Teknologi
Informasi Mengawal Bonus Demografi
Valerian
Timothy ; Asisten Riset di American Studies Center, Universitas Indonesia
|
KOMPAS,
04 Juni 2014
Pada tahun 2020-2035, Indonesia
diprediksi akan meraih bonus demografi, yakni populasi usia produktif lebih
banyak dari populasi usia nonproduktif. Namun, Indonesia baru bisa
mendapatkan bonus demografi jika memiliki penduduk muda yang pintar. Tanpa
itu, Indonesia hanya akan mengalami kutukan demografi.
Syarat meraih bonus demografi
memang menciptakan kondisi kelompok masyarakat produktif (15-64 tahun) yang
kreatif, pintar, dan inovatif sehingga mampu berproduksi secara maksimal.
Pemerintah Indonesia
mengimplementasikan syarat ini dengan kebijakan beasiswa LPDP dan
Presidential Scholarship untuk mendorong murid-murid Indonesia bersekolah di
luar negeri dan berbakti untuk negara setelah lulus.
Menurut laporan UNFPA, sebuah
negara yang sedang menuju bonus demografi akan dihadapkan pada risiko kondisi
politik yang tidak stabil apabila tidak mampu merespons keinginan kelompok
masyarakat miskin mendapatkan kesempatan yang sama dengan kelompok masyarakat
kaya.
Tantangan kedua adalah saat
mencapai bonus demografi, Indonesia akan mendapatkan pertumbuhan jumlah orang
kritis yang sangat tinggi karena semakin banyak lulusan luar negeri yang
berkarya di Indonesia.
Pemikiran mereka akan
memengaruhi masyarakat sehingga pemerintah perlu menciptakan ekosistem yang
cocok agar mereka bisa bekerja dan berkomunikasi dengan pemerintah.

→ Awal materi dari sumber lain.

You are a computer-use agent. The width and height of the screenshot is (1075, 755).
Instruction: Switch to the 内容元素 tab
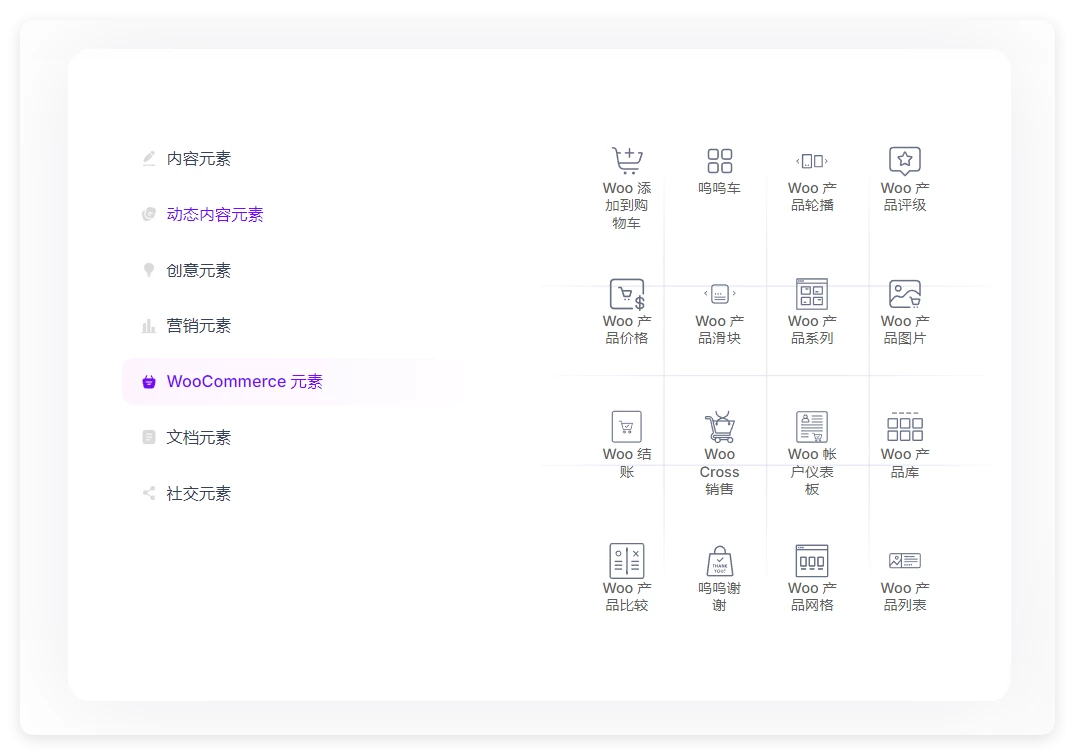(198, 159)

Pemerintah juga perlu membuat kebijakan yang bisa merespons masyarakat dengan
lebih cepat, efisien, dan akurat. Bagaimana caranya?
Kuasai informasi
Kuncinya adalah menguasai
teknologi informasi untuk berinteraksi dengan rakyat. Awal tahun 1997,
Indonesia memiliki proyek ”Nusantara 21”, tetapi tujuan utamanya adalah
memperkuat Satelit Palapa untuk kepentingan pemerintah. Proyek ini terkesan
kontradiktif dengan ide otonomi daerah waktu itu sehingga proyek ”Nusantara
21” kurang populer dan terhenti ketika terjadi pergantian rezim.
Pada zaman SBY, pemerintah
memakai fasilitas UKP4 dan jejaring sosial untuk mendapatkan input dari
masyarakat.
Walaupun kebijakan menguasai
teknologi informasi semakin berkembang, Presiden SBY belum memiliki arah
kebijakan untuk membangun kabel serat optik secara merata di seluruh
Indonesia, juga perangkat keras dan lunak, untuk mengembangkan teknologi
informasi.
Berdasarkan perspektif cybersuperiority, kedua perangkat
(kabel serat optik dan software-hardware
computer) sangat penting seperti halnya satelit untuk memperkuat
keamanan, ekonomi, dan kebudayaan Indonesia.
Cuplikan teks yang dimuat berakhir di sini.